## [CHALLENGE 1]
Please identify every line of the listing below that contains the string "link", and copy each such line.

[BEGIN TEXT SHOWN]

Of course the most interesting thing about ROLLERBALL next to its ingenious sport is the science fiction elements and how they are portrayed in an era before STAR WARS (1977), when the genre tended towards somber brooding cautionaries in the cinematic dystopic age. Special effects tended to be bland opticals done by faceless departments. One of the common mistakes of the period was to neglect fashion projections in favor of more extreme styles of 1974. The polyester jumpsuits and the feathered hair along with “futuristic” numbers are in abundance here, but that’s cool, maybe by 2018 we’ll have come full circle back into the leisure suit age (that would be true dystopia). Fortunately, there are many visual pleasures in ROLLERBALL, courtesy of cinematographer Douglas Slocombe (RAIDERS OF THE LOST ARK), whose stark wide-screen vision complements the minimalist sets and design. Art director Robert Haig’s “Multi-Vision” big home screen is apropos and the “television and crystals” look is consistent with the new-age era. Since Haig did similar duties for ON HER MAJESTY’S SECRET SERVICE (1969) he gets an approving pass. The film’s German locations definitely give it an otherworldly ambiance. And what can be said about the classical score, conducted by Andre Previn and featuring one of the funkiest Moog tracks (“Executive Party”) to ever come out of that wondrous soundboard (of course it’s become a favorite of modern hipsters).

[END TEXT SHOWN]
[BEGIN SUPPLIED MATERIAL]

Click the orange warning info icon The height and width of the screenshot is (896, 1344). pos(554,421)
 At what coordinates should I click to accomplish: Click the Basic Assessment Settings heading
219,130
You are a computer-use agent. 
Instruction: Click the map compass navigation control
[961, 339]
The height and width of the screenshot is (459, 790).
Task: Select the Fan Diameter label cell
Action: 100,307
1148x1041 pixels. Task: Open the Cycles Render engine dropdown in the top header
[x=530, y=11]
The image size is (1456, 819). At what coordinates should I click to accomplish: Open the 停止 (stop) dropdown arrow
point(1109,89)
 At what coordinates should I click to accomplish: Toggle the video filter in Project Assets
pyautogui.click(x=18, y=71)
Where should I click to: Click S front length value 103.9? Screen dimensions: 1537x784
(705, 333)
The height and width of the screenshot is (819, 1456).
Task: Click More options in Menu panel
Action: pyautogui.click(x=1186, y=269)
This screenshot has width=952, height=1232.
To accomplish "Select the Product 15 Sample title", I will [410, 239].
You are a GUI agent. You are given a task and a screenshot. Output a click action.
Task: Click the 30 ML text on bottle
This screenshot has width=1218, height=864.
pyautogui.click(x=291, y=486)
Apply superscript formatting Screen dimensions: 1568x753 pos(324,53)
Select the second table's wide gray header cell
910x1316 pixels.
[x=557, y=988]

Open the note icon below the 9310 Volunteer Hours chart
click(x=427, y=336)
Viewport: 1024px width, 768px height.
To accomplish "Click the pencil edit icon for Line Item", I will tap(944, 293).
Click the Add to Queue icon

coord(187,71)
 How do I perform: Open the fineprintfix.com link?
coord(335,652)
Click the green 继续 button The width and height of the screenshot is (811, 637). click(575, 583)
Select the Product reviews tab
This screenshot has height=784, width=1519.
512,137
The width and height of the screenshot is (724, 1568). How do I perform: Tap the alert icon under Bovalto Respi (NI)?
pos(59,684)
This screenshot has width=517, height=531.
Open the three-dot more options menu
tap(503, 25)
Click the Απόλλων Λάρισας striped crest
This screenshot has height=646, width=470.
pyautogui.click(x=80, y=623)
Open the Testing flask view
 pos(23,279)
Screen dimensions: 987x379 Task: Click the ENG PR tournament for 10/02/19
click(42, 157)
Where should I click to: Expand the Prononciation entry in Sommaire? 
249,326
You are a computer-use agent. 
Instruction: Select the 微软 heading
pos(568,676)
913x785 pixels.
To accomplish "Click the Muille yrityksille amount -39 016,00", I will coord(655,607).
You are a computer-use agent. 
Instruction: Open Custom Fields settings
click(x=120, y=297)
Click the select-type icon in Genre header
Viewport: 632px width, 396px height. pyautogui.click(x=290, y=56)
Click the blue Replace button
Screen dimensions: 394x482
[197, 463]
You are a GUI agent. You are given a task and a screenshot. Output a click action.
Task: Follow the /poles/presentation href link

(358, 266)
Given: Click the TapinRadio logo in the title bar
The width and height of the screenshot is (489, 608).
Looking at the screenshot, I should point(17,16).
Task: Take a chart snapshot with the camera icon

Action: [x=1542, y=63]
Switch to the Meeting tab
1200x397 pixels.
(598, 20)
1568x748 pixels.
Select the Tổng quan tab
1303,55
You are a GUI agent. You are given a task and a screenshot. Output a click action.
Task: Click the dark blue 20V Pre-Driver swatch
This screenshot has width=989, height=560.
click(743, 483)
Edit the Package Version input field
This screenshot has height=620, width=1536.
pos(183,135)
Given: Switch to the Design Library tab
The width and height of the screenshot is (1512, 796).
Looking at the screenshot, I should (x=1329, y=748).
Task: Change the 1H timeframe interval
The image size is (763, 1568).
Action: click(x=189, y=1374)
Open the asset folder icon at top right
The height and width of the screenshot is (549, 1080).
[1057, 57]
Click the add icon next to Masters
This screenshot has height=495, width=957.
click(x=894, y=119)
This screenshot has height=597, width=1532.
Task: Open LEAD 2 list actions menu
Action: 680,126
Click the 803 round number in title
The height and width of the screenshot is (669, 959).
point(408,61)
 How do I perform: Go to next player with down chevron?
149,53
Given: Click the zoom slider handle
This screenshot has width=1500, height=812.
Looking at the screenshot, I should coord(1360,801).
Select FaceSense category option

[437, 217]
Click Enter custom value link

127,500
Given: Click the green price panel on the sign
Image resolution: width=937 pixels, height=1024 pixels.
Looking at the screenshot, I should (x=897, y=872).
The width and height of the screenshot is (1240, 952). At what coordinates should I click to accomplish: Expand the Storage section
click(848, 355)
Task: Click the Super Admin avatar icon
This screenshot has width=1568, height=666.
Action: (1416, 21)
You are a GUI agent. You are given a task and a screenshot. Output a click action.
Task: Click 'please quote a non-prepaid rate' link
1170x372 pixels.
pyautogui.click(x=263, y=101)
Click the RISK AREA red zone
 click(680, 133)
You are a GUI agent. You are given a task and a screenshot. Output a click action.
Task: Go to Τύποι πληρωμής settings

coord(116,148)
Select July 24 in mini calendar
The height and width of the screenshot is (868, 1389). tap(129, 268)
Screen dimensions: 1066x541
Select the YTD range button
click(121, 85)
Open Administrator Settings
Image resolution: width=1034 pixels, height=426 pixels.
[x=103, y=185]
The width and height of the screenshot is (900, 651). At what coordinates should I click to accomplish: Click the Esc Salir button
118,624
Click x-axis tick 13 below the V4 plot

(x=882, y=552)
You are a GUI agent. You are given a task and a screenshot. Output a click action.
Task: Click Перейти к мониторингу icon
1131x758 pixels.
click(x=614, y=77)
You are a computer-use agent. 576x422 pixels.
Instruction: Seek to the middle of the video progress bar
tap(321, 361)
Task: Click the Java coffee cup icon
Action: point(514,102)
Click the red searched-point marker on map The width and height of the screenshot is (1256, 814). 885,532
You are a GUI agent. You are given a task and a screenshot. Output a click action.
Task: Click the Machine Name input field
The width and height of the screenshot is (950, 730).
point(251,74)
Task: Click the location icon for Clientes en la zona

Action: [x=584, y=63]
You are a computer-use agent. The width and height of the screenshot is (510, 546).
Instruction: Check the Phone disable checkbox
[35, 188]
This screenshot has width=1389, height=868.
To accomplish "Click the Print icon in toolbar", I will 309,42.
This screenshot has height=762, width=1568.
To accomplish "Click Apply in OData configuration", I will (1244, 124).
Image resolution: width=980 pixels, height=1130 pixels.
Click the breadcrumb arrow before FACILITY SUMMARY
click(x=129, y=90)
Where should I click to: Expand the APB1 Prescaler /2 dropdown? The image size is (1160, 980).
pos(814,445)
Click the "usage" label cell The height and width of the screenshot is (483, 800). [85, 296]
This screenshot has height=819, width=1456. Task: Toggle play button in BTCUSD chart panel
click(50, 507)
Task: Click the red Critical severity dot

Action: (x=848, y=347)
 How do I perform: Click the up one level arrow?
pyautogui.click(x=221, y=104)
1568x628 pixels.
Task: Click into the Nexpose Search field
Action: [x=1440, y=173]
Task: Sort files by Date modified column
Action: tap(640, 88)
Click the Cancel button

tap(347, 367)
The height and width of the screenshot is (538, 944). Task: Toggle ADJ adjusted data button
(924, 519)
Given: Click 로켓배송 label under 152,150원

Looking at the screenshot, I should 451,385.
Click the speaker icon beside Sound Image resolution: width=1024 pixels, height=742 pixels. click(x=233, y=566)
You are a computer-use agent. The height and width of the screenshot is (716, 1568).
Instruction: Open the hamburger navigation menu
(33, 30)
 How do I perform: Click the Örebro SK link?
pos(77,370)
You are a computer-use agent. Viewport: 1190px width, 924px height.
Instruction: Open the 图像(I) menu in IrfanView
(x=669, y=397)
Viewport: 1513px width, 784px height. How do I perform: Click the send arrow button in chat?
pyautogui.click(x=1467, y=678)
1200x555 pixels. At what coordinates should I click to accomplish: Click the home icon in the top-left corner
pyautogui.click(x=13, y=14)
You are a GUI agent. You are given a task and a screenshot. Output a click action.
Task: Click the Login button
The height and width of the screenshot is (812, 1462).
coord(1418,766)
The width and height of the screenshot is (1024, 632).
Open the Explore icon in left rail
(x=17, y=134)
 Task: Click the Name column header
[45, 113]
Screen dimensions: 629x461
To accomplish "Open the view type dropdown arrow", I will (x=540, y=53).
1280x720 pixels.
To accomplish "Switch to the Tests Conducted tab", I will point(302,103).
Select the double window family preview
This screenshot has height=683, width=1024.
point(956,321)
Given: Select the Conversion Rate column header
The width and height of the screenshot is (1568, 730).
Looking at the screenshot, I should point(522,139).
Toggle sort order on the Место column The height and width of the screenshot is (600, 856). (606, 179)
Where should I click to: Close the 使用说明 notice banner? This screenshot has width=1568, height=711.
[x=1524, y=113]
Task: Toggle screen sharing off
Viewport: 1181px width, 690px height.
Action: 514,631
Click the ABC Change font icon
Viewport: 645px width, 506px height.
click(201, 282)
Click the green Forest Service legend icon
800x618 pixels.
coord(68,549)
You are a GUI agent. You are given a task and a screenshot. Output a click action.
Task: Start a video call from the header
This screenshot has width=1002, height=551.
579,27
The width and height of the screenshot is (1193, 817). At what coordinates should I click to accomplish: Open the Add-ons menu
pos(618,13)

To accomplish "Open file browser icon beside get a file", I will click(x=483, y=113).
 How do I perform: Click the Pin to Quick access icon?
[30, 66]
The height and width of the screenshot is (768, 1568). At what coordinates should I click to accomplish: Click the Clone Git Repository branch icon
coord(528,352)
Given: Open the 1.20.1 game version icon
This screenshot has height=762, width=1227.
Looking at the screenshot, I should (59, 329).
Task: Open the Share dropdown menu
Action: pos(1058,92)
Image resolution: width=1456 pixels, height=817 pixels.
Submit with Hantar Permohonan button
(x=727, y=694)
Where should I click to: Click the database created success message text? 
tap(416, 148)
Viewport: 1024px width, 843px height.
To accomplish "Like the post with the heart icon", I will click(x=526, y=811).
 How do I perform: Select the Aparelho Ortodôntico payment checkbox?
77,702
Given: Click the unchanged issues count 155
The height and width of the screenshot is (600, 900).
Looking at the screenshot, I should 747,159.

[END SUPPLIED MATERIAL]

## [CHALLENGE 2]
For each statement, decide whether it agrees with the ROLLERBALL review above. Answer yes or no, and quote the words from the review that decide it.
(a) Douglas Slocombe was the film's cinematographer.
(b) The film was shot on location in the United States.
(c) Andre Previn conducted the film's score.

## [CORRECT RESPONSE 1]
 How do I perform: Open the fineprintfix.com link?
Task: Follow the /poles/presentation href link
Click Enter custom value link
Task: Click 'please quote a non-prepaid rate' link
 How do I perform: Click the Örebro SK link?

## [CORRECT RESPONSE 2]
(a) Yes: "courtesy of cinematographer Douglas Slocombe"
(b) No: "The film’s German locations definitely give it an otherworldly ambiance."
(c) Yes: "the classical score, conducted by Andre Previn"